Researchers at The University of Manchester (UK) have been able to watch, for the first time, what happens to the brain as it loses consciousness.

Using sophisticated imaging equipment, they constructed a 3-D movie of the brain as it changes while an anesthetic drug takes effect.  The researchers said the real-time 3-D images seemed to show that losing consciousness involves a change in electrical activity deep within the brain, changing the activity of certain groups of neurons and hindering communication between different parts of the brain.

The team used a new imaging method called functional electrical impedance tomography by evoked response (fEITER) that enables high speed imaging and monitoring of electrical activity deep within the brain. The researchers examined 20 healthy volunteers and are now looking at 20 anesthetized patients scheduled for surgery. They said they hope to see 3-D images of the brain’s conductivity change in the anesthetized patients.

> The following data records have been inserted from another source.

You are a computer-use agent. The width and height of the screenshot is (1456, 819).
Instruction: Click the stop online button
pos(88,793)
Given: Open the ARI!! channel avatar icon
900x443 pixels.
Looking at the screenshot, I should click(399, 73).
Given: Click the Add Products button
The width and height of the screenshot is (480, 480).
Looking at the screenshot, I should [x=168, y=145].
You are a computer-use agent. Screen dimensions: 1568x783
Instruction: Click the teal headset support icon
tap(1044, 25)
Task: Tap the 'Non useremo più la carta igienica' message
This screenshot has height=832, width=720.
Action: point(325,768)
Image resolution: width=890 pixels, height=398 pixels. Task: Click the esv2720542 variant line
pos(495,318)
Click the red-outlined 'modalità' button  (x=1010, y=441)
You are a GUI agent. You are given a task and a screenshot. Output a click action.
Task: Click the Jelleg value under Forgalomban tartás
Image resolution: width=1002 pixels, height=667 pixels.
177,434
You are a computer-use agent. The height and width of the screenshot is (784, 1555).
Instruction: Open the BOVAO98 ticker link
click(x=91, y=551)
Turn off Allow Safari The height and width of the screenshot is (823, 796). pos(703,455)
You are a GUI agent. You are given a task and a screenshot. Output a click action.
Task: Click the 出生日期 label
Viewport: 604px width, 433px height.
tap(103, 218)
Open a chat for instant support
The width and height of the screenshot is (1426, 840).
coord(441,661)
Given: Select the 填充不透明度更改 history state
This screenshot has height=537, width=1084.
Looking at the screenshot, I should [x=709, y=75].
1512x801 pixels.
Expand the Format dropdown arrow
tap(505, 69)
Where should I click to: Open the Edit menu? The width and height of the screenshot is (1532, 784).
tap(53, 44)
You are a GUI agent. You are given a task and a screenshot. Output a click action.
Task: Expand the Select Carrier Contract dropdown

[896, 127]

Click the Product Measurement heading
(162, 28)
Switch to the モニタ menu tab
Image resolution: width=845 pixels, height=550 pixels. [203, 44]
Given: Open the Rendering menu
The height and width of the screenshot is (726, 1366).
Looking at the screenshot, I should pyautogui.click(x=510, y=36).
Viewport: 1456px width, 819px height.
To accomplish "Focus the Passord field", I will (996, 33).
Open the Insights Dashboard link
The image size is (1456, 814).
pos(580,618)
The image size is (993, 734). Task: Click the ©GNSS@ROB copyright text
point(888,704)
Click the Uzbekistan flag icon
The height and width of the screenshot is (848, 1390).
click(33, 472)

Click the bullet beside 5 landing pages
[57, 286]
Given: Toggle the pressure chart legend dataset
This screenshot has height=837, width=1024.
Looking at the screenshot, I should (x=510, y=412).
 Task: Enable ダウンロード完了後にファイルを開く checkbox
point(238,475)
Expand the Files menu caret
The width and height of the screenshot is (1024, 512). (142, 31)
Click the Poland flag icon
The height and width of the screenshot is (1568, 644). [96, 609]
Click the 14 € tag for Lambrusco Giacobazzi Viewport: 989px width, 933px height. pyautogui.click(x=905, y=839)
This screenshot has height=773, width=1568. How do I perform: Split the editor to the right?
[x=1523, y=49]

They also said their research supports the hypothesis of Professor Susan Greenfield (University of Oxford). “Our findings suggest that unconsciousness may be the increase of inhibitory assemblies across the brain’s cortex … [and] lend support to Greenfield’s hypothesis of neural assemblies forming consciousness,” said researcher Brian Pollard.

Their work is being presented at the European Anaesthesiology Congress in Amsterdam.